Some are under the impression that they "steal" power but what they really do is convert amperage into higher voltage in low voltage situations.

This is explained well here: https://changinglanesrv.com/hughes-autoformer/

(Electricians feel free to correct my interpretation here...) Volts: electrical potential (think water stored in a tank). Amps: flow of electrical current (think water pushed through a pipe under pressure). Watts: work done by the electricity (think a water wheel at the end of the pipe). You need both volts and amps to do any work. Volts X Amps = Watts. Low voltage in the campground means you have to use more amps to do the same work, but amps generate heat in the wiring so they're limited by circuit breakers for safety. (Our Olivers are limited to pulling a maximum of 30 amps from the campground grid.)
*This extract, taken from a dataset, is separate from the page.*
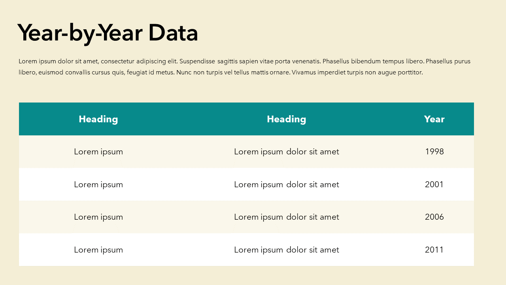The height and width of the screenshot is (285, 506).
Task: Select "Lorem ipsum" first-column cell in 2006 row
Action: 98,217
Even with an autoformer, you will never be able to pull amps (current) from the campground grid faster than the campground's pedestal circuit breaker will allow, so in that way you're no different than any other camper. However, in a low voltage situation, you will be able to get more usable power (watts) from that pedestal by jacking up the voltage in your trailer, so now you are potentially using more power than your non-autoformer neighbors. The power company bills the campground for the number of watts consumed per hour, so someone using an autoformer in a low voltage situation is costing the campground more power per hour than someone who isn't. However, you're still only using the amount of power (watts) you would have used if the campground grid was operating properly at the correct voltage, so you're not "stealing" anything. 

(A bigger question is, how does this affect the larger power grid? Is the campground voltage low because the utility company has less capacity than normal? If lots of campers in the campground are using autoformers could they overwhelm the entire campground grid and cause it to fail because they are using more watts than the grid is capable of supplying at that time? I assume there's a limit, correct?)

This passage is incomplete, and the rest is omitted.